Bütün sorunların anası Filistin'dir
PARİS'teki terör saldırısının ardından her aktör yine bildiğimiz şeyleri tekrarladı. Terörist örgütle acımasız bir şekilde savaşılacakmış, bu bir savaş ilanıymış...
PARİS'teki terör saldırısının ardından her aktör yine bildiğimiz şeyleri tekrarladı.
Terörist örgütle acımasız bir şekilde savaşılacakmış, bu bir savaş ilanıymış, terörün dini ve milliyeti olmazmış vs.
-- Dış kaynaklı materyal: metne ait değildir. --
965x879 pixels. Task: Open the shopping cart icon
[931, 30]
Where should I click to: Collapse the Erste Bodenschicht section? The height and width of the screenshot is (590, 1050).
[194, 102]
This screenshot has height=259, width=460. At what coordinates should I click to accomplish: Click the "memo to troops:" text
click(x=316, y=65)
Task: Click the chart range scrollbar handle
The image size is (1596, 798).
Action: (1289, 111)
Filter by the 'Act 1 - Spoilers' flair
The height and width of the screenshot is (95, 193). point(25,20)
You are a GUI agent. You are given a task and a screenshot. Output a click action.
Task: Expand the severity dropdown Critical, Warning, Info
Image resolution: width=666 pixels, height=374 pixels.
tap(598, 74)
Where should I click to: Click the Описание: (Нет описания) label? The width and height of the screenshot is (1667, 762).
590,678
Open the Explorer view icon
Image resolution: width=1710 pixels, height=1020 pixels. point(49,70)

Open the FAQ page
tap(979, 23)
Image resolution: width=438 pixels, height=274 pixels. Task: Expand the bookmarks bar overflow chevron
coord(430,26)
Bir sürü işe yaramaz laf salatası.
Ama bu işler böyle yürüyor. Böyle olayların ardından söylenecek sözler muhtemelen önceden yazılmış, bir çekmecede bekliyor, zamanı gelince çıkarılıp basına servis ediliyor.
11 Eylül saldırısından sonra Bush’un söyledikleriyle, Paris katliamının ardından Hollande’ın söylediklerini karşılaştırın isterseniz.
Bir-iki farklı cümle elbette vardır ama genel hatlarıyla aynı tahlili yaptıklarını, aynı sonucu çıkardıklarını görebilirsiniz.
Bush’un “savaş ilanı” değerlendirmesinin ardından Afganistan ve Irak’ta neler yaşandığını gördük.
Bugün dünyanın başında bir IŞİD belası varsa, sorunları Bush tarzıyla çözmeye çalışmanın bir sonucudur.
Hollande’ın bu saldırıyı “savaş ilanı” kabul etmesi ve buna karşı yapacaklarının yeni ne sorunlar doğuracağını göreceksiniz.
Eline çekici alınca bütün sorunların çivi gibi göründüğü bir dünya ve çivileri çakmak, yeni çivilerin ortaya çıkmasını engellemiyor.
Bush ve Hollande zihniyetinin bizim coğrafyamızdaki karşılıkları da aynı teraneyi okur: Terörün dini, milleti olmaz!
Evet, bir terör dininden söz edemeyiz, terörist millet de yoktur ama teröristin dini de var, milleti de!